Наконец-то наступили эти минуты. И все, что было до них, все, чем мы жили прежде, казалось теперь только ожиданием этих минут.

Мы сидим не за партами, как бывало в школе, и даже не за столиками, как в дни приемных экзаменов. Мы сидим в главной аудитории за барьерами-полукружьями, которые уступами уходят вглубь и вверх, почти до самого потолка, и которые не знаешь даже как и назвать. А между двумя выходами - невысокие подмостки, на них длинный стол и кафедра, а за кафедрой необыкновенный человек. Профессор!
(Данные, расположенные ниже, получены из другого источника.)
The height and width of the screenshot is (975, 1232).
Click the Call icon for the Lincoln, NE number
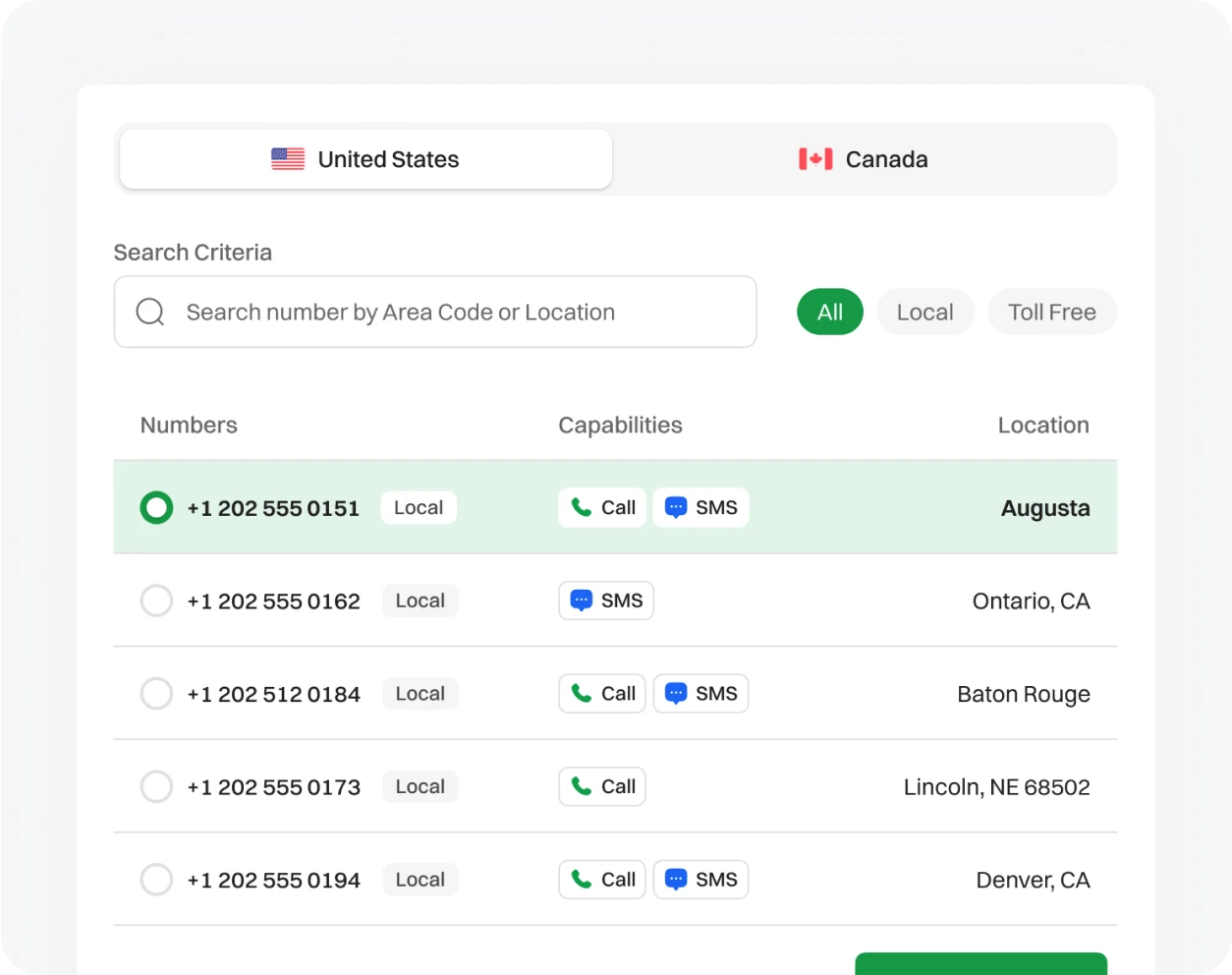point(582,786)
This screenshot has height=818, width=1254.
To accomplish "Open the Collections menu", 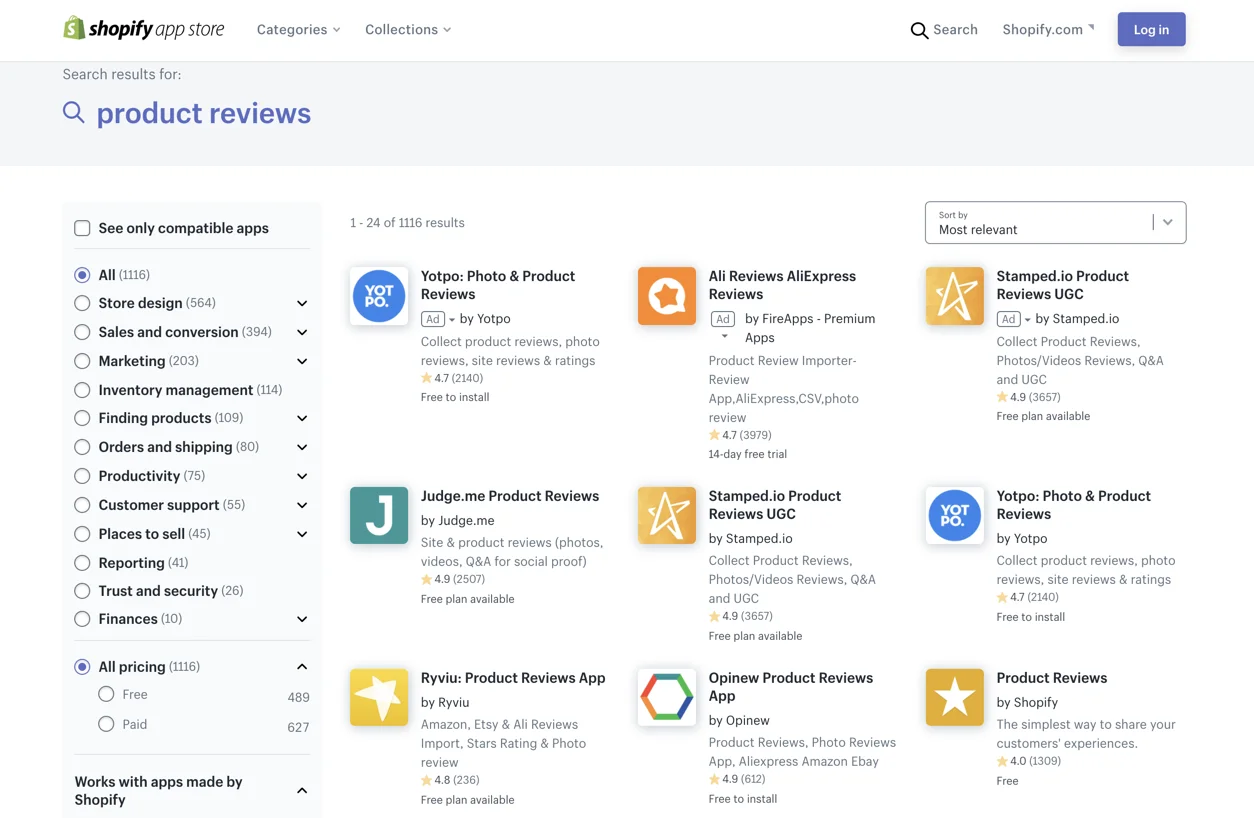I will click(x=407, y=29).
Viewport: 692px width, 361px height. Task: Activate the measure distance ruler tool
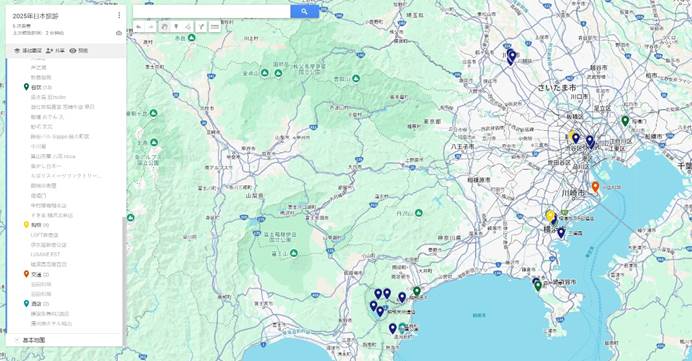click(x=214, y=27)
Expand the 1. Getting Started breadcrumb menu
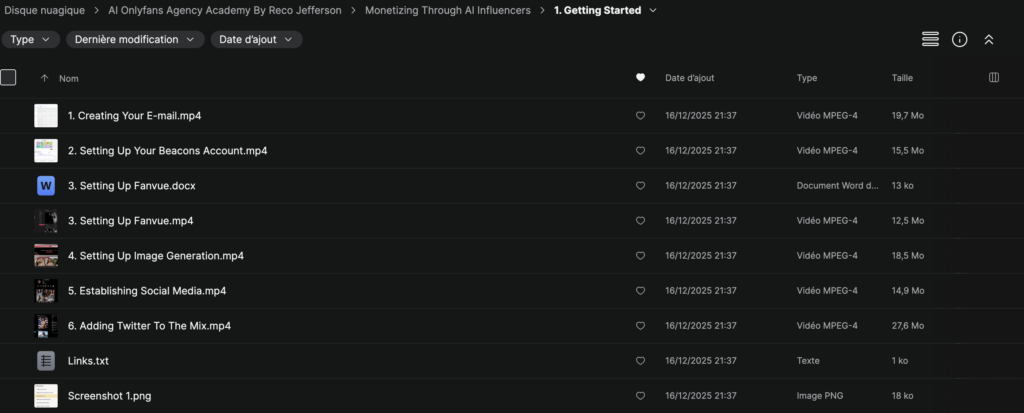 pos(653,10)
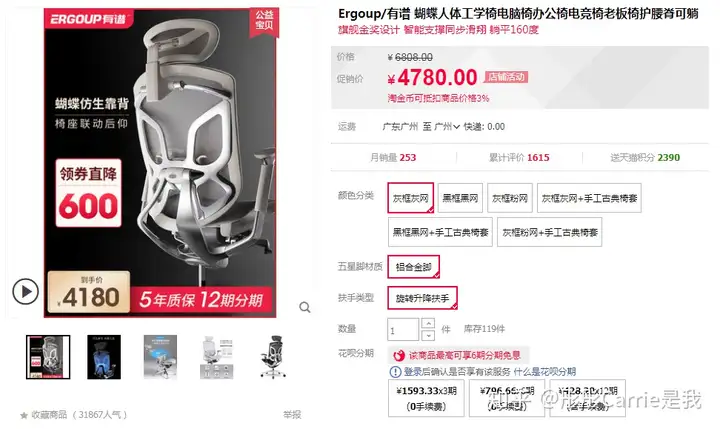Image resolution: width=720 pixels, height=429 pixels.
Task: Click the magnifier zoom icon on image
Action: tap(305, 307)
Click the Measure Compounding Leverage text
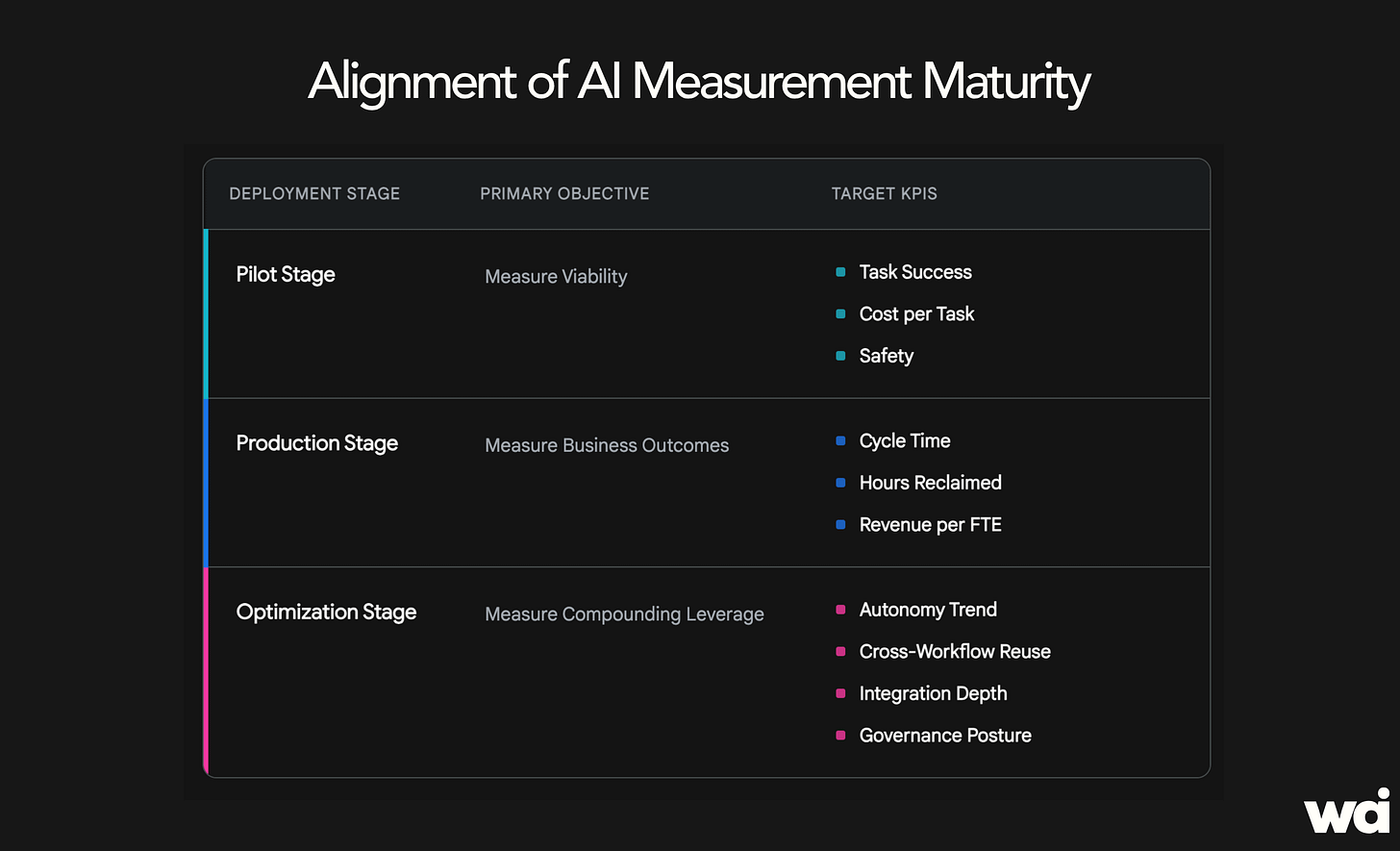 [x=624, y=614]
Седенький, с желтой щеткой усов, он затягивается несмятой папироской "Дели", пускает перед собой белое облако дыма и говорит сквозь облако необыкновенные, как и сам, слова.

Облако то рассеивается, то снова окутывает голову профессора, и, слушая лекцию-сказку о богах и героях, мы не замечаем, как бежит время. Но вот сказка обрывается бесцеремонным звонком, и, потолкавшись в коридоре, мы заполняем новую аудиторию, чтобы погрузиться в новую сказку.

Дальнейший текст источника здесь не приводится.